_Requirements_: Rewrite everything from the line containing "The image size is (1920, 1080). Find" down to the line containing "Describe the element at coordinates (113, 100)", swapping "Find" for "Locate" and keeping all else the same.

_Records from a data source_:
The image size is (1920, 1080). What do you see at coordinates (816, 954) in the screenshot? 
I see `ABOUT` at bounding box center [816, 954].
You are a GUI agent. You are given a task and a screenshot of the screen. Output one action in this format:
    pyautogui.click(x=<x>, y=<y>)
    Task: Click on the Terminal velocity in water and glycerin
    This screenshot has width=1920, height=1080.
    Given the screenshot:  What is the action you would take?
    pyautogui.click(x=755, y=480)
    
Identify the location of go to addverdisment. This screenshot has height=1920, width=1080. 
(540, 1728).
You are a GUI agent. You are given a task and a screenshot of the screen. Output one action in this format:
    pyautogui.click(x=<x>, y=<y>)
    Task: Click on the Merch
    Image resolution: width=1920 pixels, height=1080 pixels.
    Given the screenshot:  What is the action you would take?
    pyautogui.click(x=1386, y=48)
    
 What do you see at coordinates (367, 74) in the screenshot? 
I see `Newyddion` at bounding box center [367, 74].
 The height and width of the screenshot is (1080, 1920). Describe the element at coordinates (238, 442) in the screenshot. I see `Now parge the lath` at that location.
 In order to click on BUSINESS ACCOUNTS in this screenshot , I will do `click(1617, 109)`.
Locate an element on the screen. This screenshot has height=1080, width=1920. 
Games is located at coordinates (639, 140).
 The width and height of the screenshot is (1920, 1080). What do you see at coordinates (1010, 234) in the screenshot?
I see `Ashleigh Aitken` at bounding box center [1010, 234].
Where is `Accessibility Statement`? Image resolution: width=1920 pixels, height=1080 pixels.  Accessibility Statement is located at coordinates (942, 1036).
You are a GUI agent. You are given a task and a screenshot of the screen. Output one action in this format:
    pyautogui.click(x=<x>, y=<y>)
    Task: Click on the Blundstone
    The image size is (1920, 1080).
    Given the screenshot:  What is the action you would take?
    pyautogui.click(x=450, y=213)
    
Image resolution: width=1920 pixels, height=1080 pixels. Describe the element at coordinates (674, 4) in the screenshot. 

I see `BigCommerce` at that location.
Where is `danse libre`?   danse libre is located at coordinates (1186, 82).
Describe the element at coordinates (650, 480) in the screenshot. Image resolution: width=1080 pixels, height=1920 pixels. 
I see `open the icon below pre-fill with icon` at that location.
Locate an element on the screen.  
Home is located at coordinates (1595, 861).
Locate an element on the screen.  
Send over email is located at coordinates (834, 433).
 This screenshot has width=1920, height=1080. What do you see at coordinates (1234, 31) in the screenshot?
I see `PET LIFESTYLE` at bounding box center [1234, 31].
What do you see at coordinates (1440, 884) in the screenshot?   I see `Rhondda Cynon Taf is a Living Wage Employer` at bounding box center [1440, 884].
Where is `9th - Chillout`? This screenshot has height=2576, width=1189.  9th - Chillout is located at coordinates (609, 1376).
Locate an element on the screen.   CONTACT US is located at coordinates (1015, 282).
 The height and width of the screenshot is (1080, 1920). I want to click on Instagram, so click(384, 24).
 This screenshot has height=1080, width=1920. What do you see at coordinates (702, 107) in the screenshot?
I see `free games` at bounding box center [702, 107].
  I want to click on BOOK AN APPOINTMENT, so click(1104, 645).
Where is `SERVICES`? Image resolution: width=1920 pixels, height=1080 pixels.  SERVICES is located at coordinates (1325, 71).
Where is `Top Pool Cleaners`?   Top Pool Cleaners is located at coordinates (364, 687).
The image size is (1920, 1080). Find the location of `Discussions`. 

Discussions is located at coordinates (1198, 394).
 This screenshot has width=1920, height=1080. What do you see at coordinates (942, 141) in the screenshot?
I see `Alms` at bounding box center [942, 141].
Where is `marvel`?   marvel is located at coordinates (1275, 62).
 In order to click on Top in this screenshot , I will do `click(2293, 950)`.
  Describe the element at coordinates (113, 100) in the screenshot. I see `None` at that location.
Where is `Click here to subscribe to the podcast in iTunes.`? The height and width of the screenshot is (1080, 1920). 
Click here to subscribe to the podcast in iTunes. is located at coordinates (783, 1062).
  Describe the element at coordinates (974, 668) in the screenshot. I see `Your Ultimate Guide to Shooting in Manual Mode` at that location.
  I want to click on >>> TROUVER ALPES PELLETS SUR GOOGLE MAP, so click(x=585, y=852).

_Answer to this task_:
The image size is (1920, 1080). Locate the location of `Discussions`. 

Discussions is located at coordinates (1198, 394).
 This screenshot has width=1920, height=1080. What do you see at coordinates (942, 141) in the screenshot?
I see `Alms` at bounding box center [942, 141].
Where is `marvel`?   marvel is located at coordinates (1275, 62).
 In order to click on Top in this screenshot , I will do `click(2293, 950)`.
  Describe the element at coordinates (113, 100) in the screenshot. I see `None` at that location.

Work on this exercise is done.